Deux faux donnent un vrai

Il consiste à justifier un comportement sous prétexte que d’autres font la même chose, ou pire. Très utilisé par les je-m’en-foutistes de tout poil.

  • Exemples :
    • Pourquoi devrait-on acheter des véhicules plus économes en carburant? Les américains sont les premiers consommateurs de pétrole et malgré la hausse des prix ils continuent à acheter de grosses voitures.
    • On ne jette pas son chewing gum par terre! Mais maman regarde Julie elle a bien jeté son chewing gum elle!
    • Pourquoi je dirais à la caissière qu’elle a oublié de me compter le paquet de cigarettes? Si j’avais payé trop, elle l’aurait mis dans sa poche.

Confondre synchronicité et causalité

Cette erreur de raisonnement assume une relation de cause à effet entre deux événements simplement parce qu’ils arrivent au même moment. Par exemple : “j’ai cassé un miroir, et je me suis cassé la jambe le même jour; je n’aurais jamais dû casser ce miroir”. C’est ainsi que naissent les superstitions : on tire une conclusion d’une coïncidence alors que bien d’autres variables sont en jeu.

Pour éviter ce genre d’erreur, le mieux est de renouveler l’expérience en faisant varier au maximum les paramètres. Par exemple pour prouver que la cigarette provoque le cancer du poumon, on peut regarder si les gens qui arrêtent tôt ont moins de chance d’avoir un cancer du poumon, ou vérifier que l’utilisation de cigarettes non filtrées augmente ce risque, etc.

  • Autres exemples :
    • Pendant les années 90, la participation aux cultes religieux a augmenté ainsi que la prise de drogues. Pratiquer une religion favorise donc la toxicomanie!
    • La plupart des violeurs lisaient des revues pornographiques étant adolescents. Cela prouve bien que la pornographie déclenche des comportements de violence envers les femmes.
    • Hier soir j’ai mis une casquette et deux femmes sont venues me parler. Elle doit vraiment bien m’aller cette casquette!

Le hareng fumé

On dit que les prisonniers en fuite avaient coutume de laisser des harengs fumés derrière eux pour détourner de leur but les chiens qui les pistaient. C’est ce même principe qui est utilisé ici : on introduit un sujet hors de propos dans le seul but de dévier vers un sujet plus facile à traiter.

  • Exemples :

-Caroline, n’oublies pas de faire tes devoirs!

-Tu as vu : y’a le chat qui lave la vitre avec sa patte

    • Nous devrions rendre plus stricte les admissions à l’Université. Les budgets sont serrés et nous ne pouvons pas admettre de réduire les salaires.

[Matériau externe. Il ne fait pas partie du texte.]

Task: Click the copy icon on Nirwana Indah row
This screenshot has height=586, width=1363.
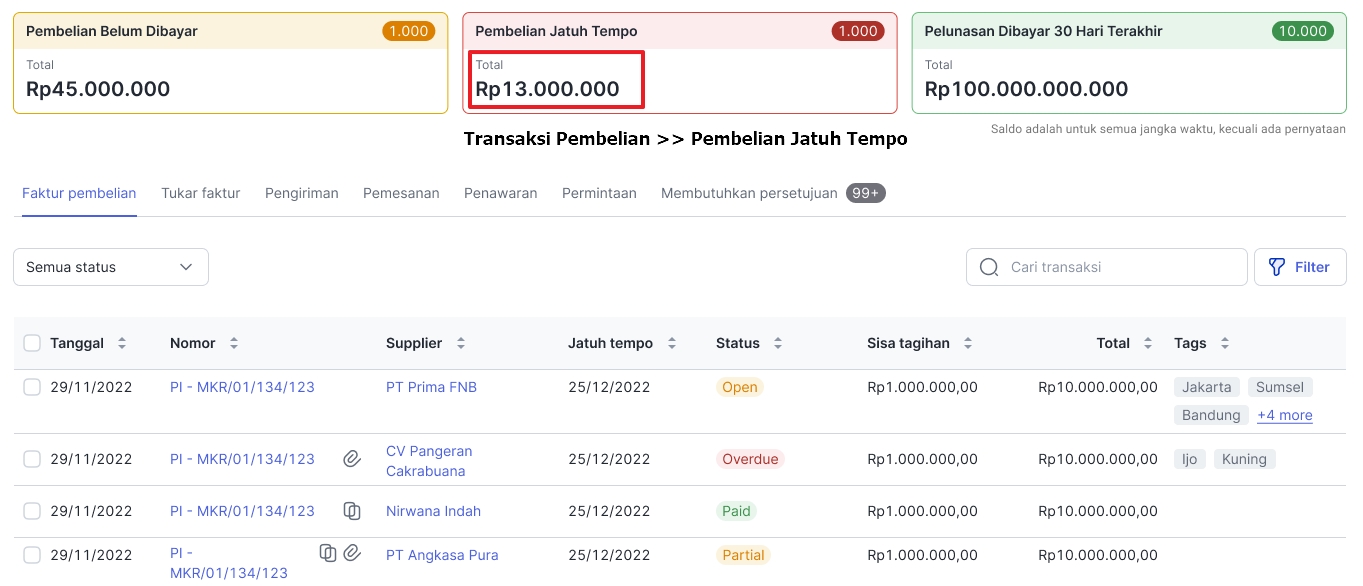Action: (x=351, y=511)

L’attaque contre la personne

Cette erreur de raisonnement consiste à attaquer la personne au lieu d’analyser et de contredire ses arguments. Les gens qui croient aux théories paranormales s’en servent pour dénigrer les sceptiques en disant qu’ils n’ont pas l’esprit ouvert. Les sceptiques quant à eux contre attaquent en disant à l’amateur d’OVNIS qu’il faut être stupide pour y croire.

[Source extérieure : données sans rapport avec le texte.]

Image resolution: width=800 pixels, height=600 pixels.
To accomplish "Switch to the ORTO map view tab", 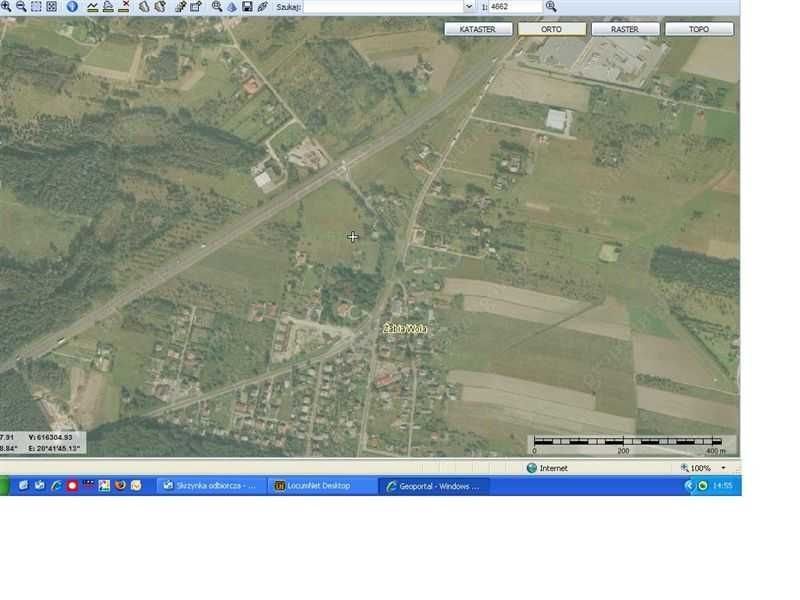I will click(x=551, y=28).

Le terme Empoisonner le puit est également employé pour désigner une autre forme d’attaque contre la personne. Elle consiste à discréditer une personne en insinuant qu’elle possède un trait abjecte, ou qu’elle est affiliée à des personnes ou des croyances fausses ou impopulaires.

  • Exemples :
    • Tom Cruise adhère à la scientologie, il ne peut être qu’un acteur minable.
    • Tu ne peux pas critiquer mon blog puisque tu n’es même pas blogueur toi-même.
    • Elle ment comme elle respire, c’est évident! Comment pouvez-vous croire au témoignage d’une prostituée?